Founded by suffragist Lucy Stone and her husband Henry Browne Blackwell in Boston, Massachusetts, the Woman's Journal aimed to provide a broad segment of women with information on the women’s rights movement and the suffrage cause. Content included speeches, debates, and women’s convention notes, all under the broader banner of the mission:
“devoted to the interests of Woman – to her educational, industrial, legal and political equality, and especially to her right of suffrage.”
Lucy Stone with daughter Alice Stone Blackwell. Library of Congress Prints and Photographs Division.
The Journal’s first issue aligned with a significant anniversary in the suffrage timeline, as Susan B. Anthony and Elizabeth Cady Stanton’s journal, The Revolution, had published its first copy on January 8, 1868, two years prior.
The Woman’s Journal was a weekly publication and published every Saturday in Boston and Chicago. In addition to Stone, editors of the first issue included Mary Livermore, Julia Ward Howe, William Lloyd Garrison and, T.W. Higginson.
Stone and Blackwell’s daughter Alice Stone Blackwell started as an editor in 1881 and became sole editor in 1909 after her mother and father’s deaths, where she remained in the position until 1917.
The Woman’s Journal was funded with a $10,000 seed donation from benefactor Elizabeth Eddy and sustained itself through advertisements and subscriptions. At the time of the first publication, subscriptions started at an annual price of $3.00, with deals offered to readers who brought in more subscribers.
Though ad sales were sparse, the journal notably did not allocate space for tobacco, liquor, or medicinal advertisements.
The Journal’s leadership did attempt to reach a larger audience by hiring suffragists licensed as “newsboys” to hawk the publication on the Boston Common.
The inaugural issue of The Woman's Journal included articles such as “Woman as a Preacher,” which contended that women could and should be leaders in their religious communities; a history of “Women’s Rights in France During the Last Century”; and investigative pieces “What the Women of California are Doing” and “Can Women Hold Office in Iowa?”.

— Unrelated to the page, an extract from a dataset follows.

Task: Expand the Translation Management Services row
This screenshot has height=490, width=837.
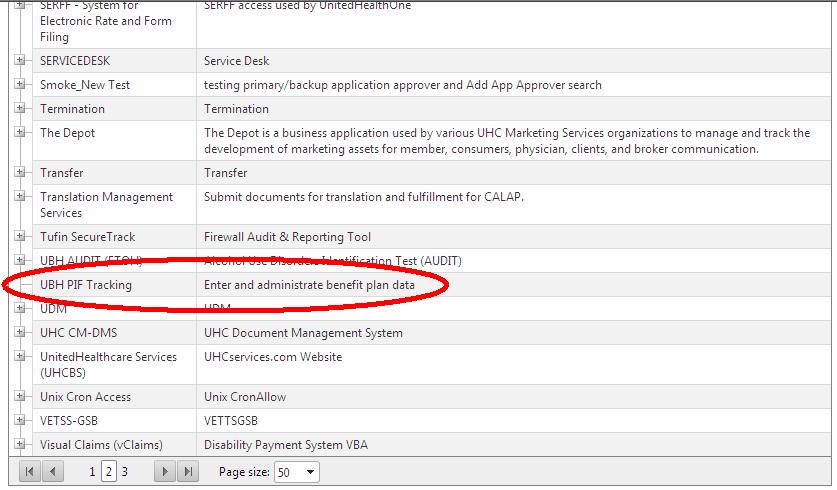Action: coord(20,197)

Suffragist Margaret Foley distributing the Woman’s Journal and Suffrage News, 1913. Library of Congress Prints and Photographs Division.
In 1916, the Journal hired Margaret Foley – a well-known speaker on women’s issues – to travel and host speaking engagements in the South and Midwest to promote the publication.

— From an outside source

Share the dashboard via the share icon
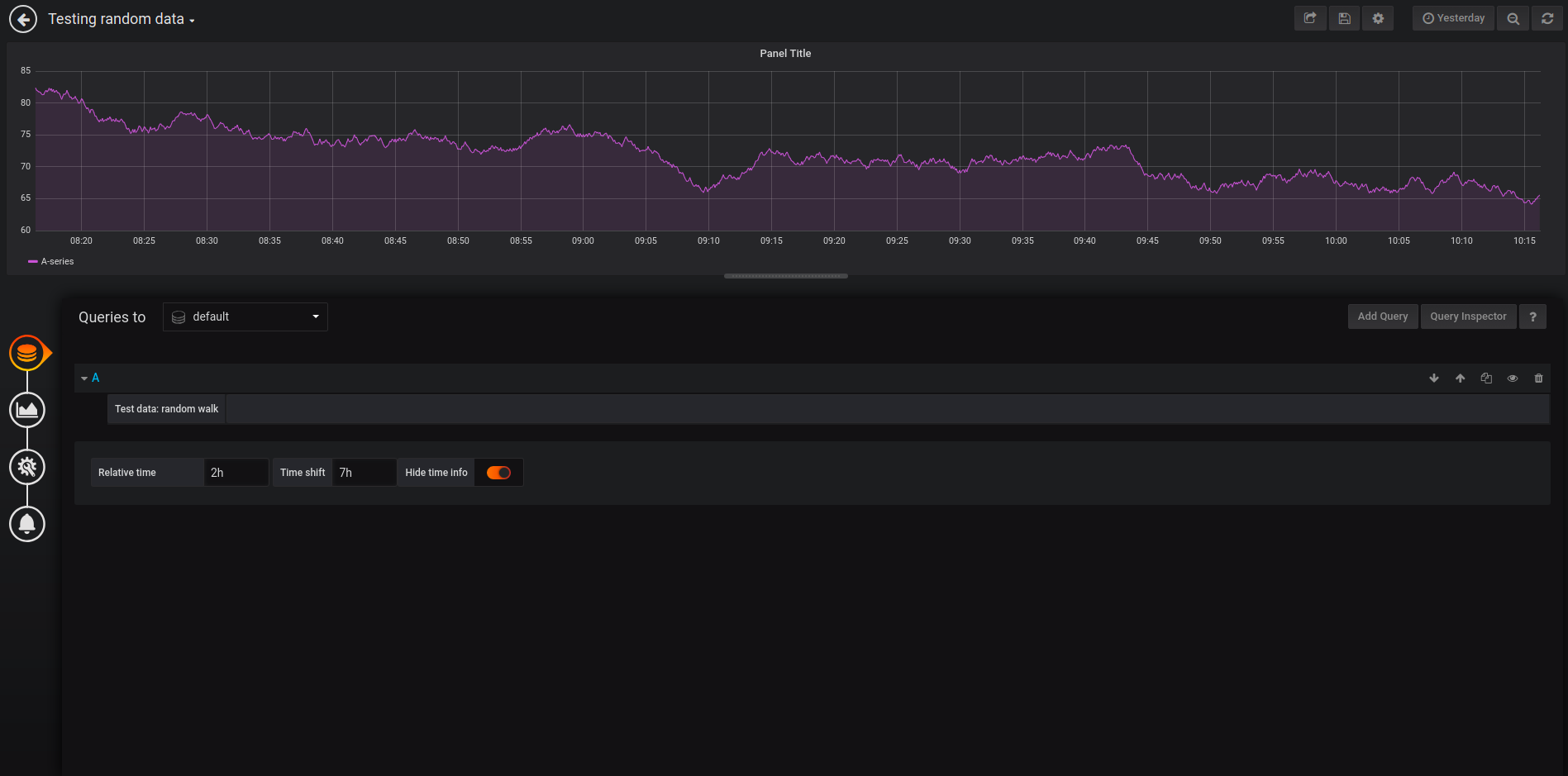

During its six decades, the Journal was absorbed and affiliated with numerous other suffrage journals, newsletters and periodicals. When the Journal was founded, it incorporated the Woman’s Advocate, and in 1910 it joined with the National American Woman Suffrage Association’s (NAWSA) in-house publication, the Progress. From 1910-1912, NAWSA contributed financial support and managerial oversight, and the Journal was subtitled as the “official organ of the National American Woman Suffrage Association.” From 1912 to 1916, the Journal was referred to as the Woman’s Journal and Suffrage News.
Front page of the ‘Woman’s Journal and Suffrage News” with the headline: ‘Parade struggles to victory despite disgraceful scenes,’ shows images of the women’s suffrage parade in Washington, March 3, 1913.
Library of Congress Prints and Photographs Division.
In response to prolonged financial instability, in 1917, the Woman’s Journal was sold to Carrie Chapman Catt’s Leslie Woman Suffrage Commission, which proceeded to merge the Journal, the Woman Voter, and National Suffrage News to form a new title, The Woman Citizen.
The Woman Citizen took the place as NAWSA’s official publication and published until the late 1920s, when it was again called the Woman’s Journal. This iteration of the publication ran until 1931.
The full archives of the Woman’s Journal are now available through Harvard Library’s online digitized collection.